Leland Rod Co - Four Trout Fly Box Selection:



Finally something very simple and so thought out!



With all the time, energy, and money you've dedicated to the study and practice of fly fishing, your flies deserve more than just ordinary fly boxes.



Just about every trout fly angler already owns a fly box or two. And yes, it's a good bet that their fly boxes do hold trout flies. It's also another good bet that if you were to peek inside your angling friend's fly boxes you'd withdraw in shock from the unorganized mess of feathered hooks.



At Leland, we're fly anglers too, and as such, we've spent far too many days on the water rummaging through our vest pockets for our collection of oddly sized fly boxes, looking for that special fly. Grumbling, we'd poke about in our unorganized mess of flies telling ourselves, “It's in here somewhere.”



Well, that's no longer the case for us. We now have our Leland Rod Co. fly boxes. We're now organized anglers and you (our your angling friends) can be too. These color-coded, anodized aluminum boxes are smartly labelled on all four sides for quick and easy identification. We've taken our four most-popular Leland Rod Co. fly boxes and grouped them in a special offering that will make sense to any trout angler.

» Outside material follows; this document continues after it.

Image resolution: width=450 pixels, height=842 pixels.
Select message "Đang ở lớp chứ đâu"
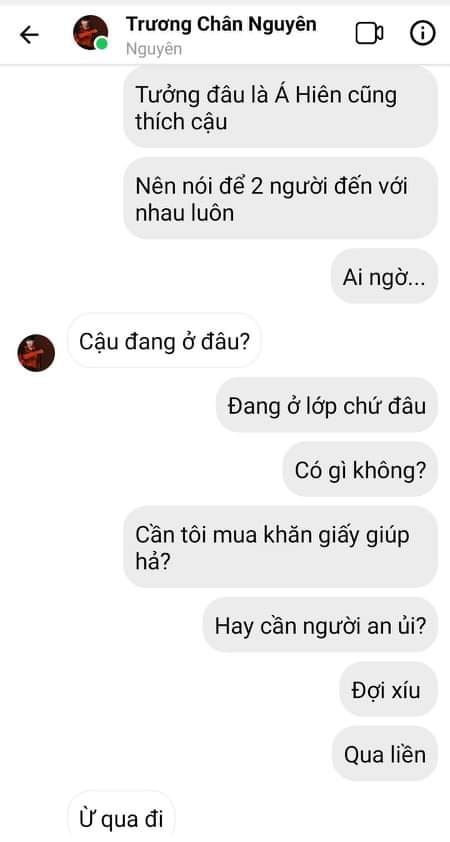point(326,405)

Inside each fly box are rows of slit foam that will conveniently hold all types of flies. For example, you might want to assemble all your micro mays and midges into our “Spring Creek” box. Take your fluffy Wulffs and Humpies and load them into our “Dry Fly” box. Of course your general-purpose nymphs and bead-heads will have their happy home in our “Nymph” box. Your bulky streamers belong obviously in our clearly-labelled “Streamer” box. It all makes sense.



Next time you fish, you'll actually enjoy changing flies. You'll easily identify the fly box you need, and well-organized inside, you'll find your magic bug. Even better, you'll find yourself compelled to put your flies back where they neatly belong in their categorized boxes. Your mom would be so proud.



Regardless of how disorganized your actual life is, at least your fly fishing life will be ship-shape with this handy set of four Leland Rod Co. fly boxes. Enjoy!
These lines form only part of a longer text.